Harald Harsts Gemütszustand änderte sich nicht. Er hatte sich sofort auf längere Zeit von seiner Behörde beurlauben lassen, wollte später seinen Abschied einreichen und auf Reisen gehen. Die abwechselnden Eindrücke fremder Länder und Völker sollten ihm helfen, sein seelisches Gleichgewicht wiederherzustellen. Frau Auguste hatte ihm dies geraten. Sie verzehrte sich in Sorge um den Sohn, der in stumpfem Brüten die Tage verbrachte und sich ganz von der Außenwelt abschloß. Sie hatte mit Kommissar Stolten hierüber gesprochen. Und dieser hatte ihr erklärt, er hätte gehofft, daß bei dem Herrn Assessor die Anregung, die er ihm gleich am Tage des Mordes durch den Hinweis auf die Vergeltung gegeben, etwas länger wirken und ihn veranlassen würde, selbst sich mit Ermittlungen zur Aufklärung des Verbrechens zu beschäftigen und auf diese Weise wohltuend seine schmerzlichen Gedanken abzulenken. »Freilich,« hatte er hinzugefügt, »wo soll man in diesem Falle mit Ermittlungen beginnen?! Man muß doch wenigstens einen Ausgangspunkt dafür haben. Hier gibt es keinen.« – Frau Harst nickte traurig. »Das hat mir mein Sohn auch gesagt, Herr Kommissar. – Mutter, hat er zu mir gesagt, wenn ich irgendwo auch nur den Schimmer einer Spur sehen würde, die zu dem Mörder hinführen könnte, dann sollte die Welt es erleben, daß der Wunsch nach Vergeltung den Täter in meine Gewalt bringt! Doch – selbst dieser Schimmer einer Spur fehlt! Ich kann doch nicht zwecklos durch die Straßen laufen und auf einen blinden Zufall hoffen, der mich den Anfang einer Fährte entdecken läßt! – Solche Zufälle sind doch zu selten.« –
Frau Auguste drängte den Sohn immer wieder, abzureisen und zunächst nach Italien zu gehen. Inzwischen waren ja seit Margas Tod zwei Wochen verstrichen, ohne daß in Harald Harsts Seelenzustand auch nur die geringste Änderung eingetreten wäre. Vor- und nachmittags wanderte er auf den Kirchhof an das Grab der Geliebten. Nachmittags verbrachte er zumeist noch eine Stunde in ihrem Zimmer, in dem auf seinen Wunsch nicht das geringste geändert worden war. Dort saß er dann in dem Korbsessel am Fenster und grübelte regungslos vor sich hin. – So auch jetzt. Draußen lachte die Sonne. Aber in Harsts Seele war tiefste Nacht eines Schmerzes, den er nie verwinden würde. Er erhob sich schwerfällig, wollte noch für eine halbe Stunde mit seinen Schwiegereltern zusammensein, die seine Gegenwart als Trost empfanden. Beim Aufstehen schob er das nur aufgelegte Sitzkissen des Korbsessels nach vorn. Es fiel herab, und gleichzeitig auch ein zusammengeknülltes Taschentuch, das Harst schon früher bemerkt hatte. Es war halb unter das Kissen von der Seite geklemmt gewesen. Er hatte es bisher nicht beachtet. Jetzt hob er es mit auf. Unwillkürlich führte er es an die Nase. Es mußte ja eines von Margas Tüchern sein, und er wollte den feinen Heliotropduft einatmen, der allen ihren Sachen ganz unaufdringlich anhaftete.

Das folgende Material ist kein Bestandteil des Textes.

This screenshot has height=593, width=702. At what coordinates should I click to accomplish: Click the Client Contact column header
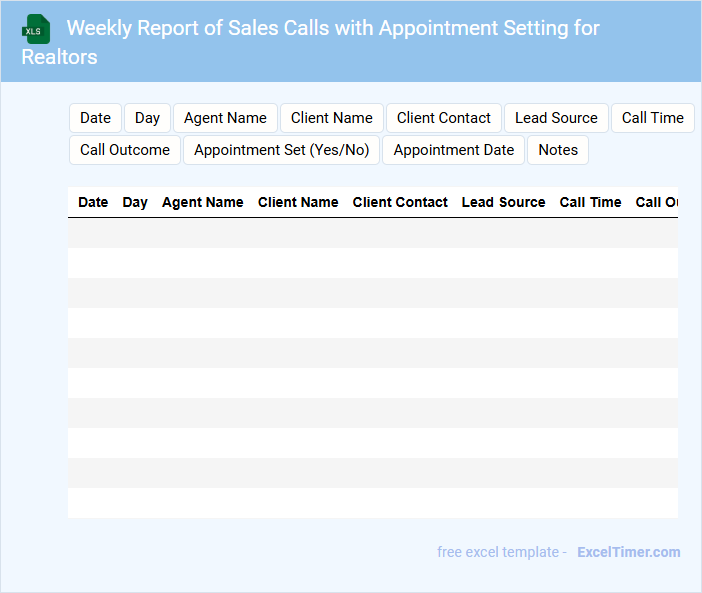click(x=400, y=202)
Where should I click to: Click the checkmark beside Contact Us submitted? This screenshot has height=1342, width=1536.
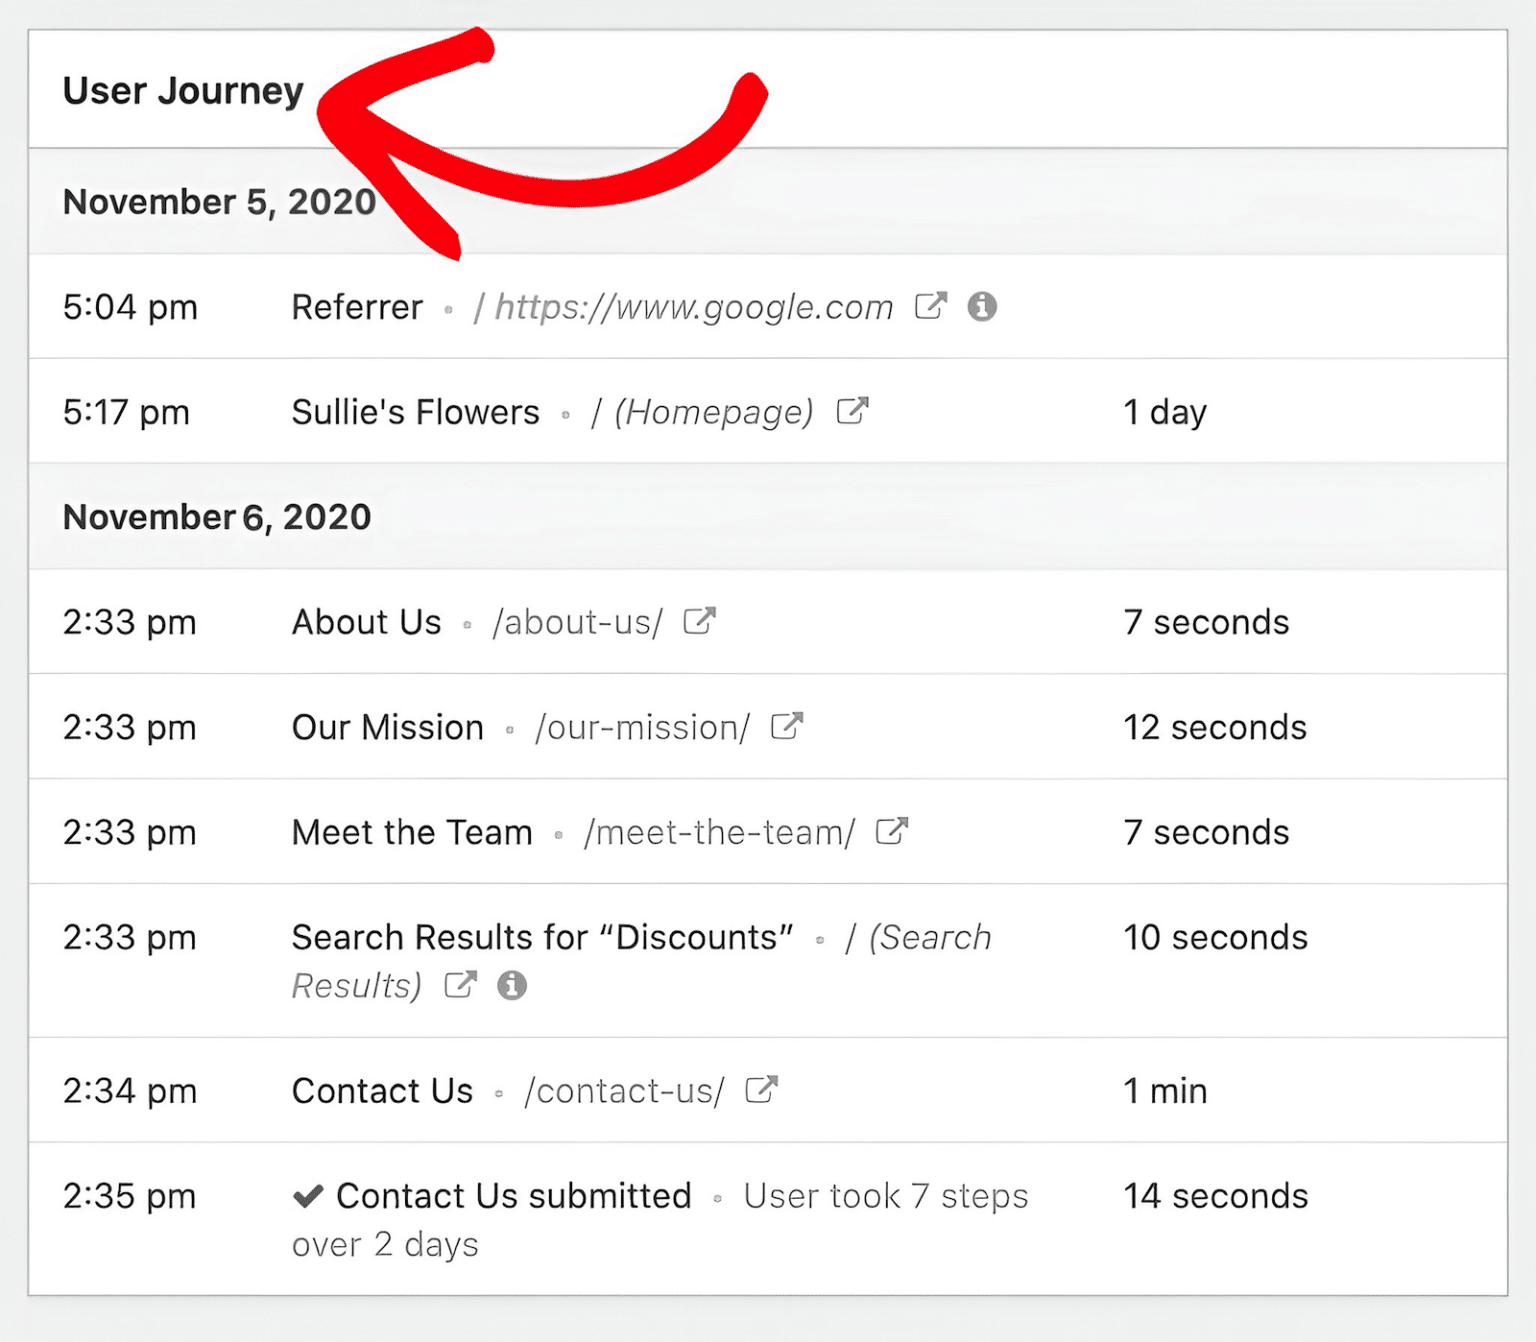[308, 1195]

Plötzlich weiteten sich seine Augen. Sein Kopf fuhr hoch, und mit einem Ausdruck ungläubigen Staunens breitete er das Tüchlein nun aus, sah es sich genauer an, stutzte wieder und schaute sinnend über die gegenüberliegenden Dächer hinweg in das endlose Blau des sonnendurchstrahlten Himmels.
Sein Gesicht veränderte sich langsam. Ein belebter Ausdruck strich die feinen Falten hinweg, die die letzte Zeit um seinen Mund eingegraben hatte. Er verließ das Zimmer, schloß die Tür wie stets hinter sich ab, steckte den Schlüssel zu sich und ging in die Küche, wo das Stubenmädchen am Fenster silberne Löffel putzte. Er fragte Helene, ob Marga dieses Taschentuch gehöre oder ob es vielleicht Eigentum seiner Schwiegermutter sei. Das Mädchen verneinte. »So billiges Zeug besitze ich nicht mal, Herr Assessor,« erklärte sie. »Es ist son Ding, nur fürs Ansehen berechnet. Und noch der häßliche rosa und hellblau gestreifte Rand!« Sie nahm es und faltete es auseinander.
»Oh – das ist ja auch Patschuli-Parfüm! Wie zuwider war dieser Geruch dem gnädigen Fräulein! Ich weiß das nur –« Sie stockte plötzlich und wurde rot und verlegen.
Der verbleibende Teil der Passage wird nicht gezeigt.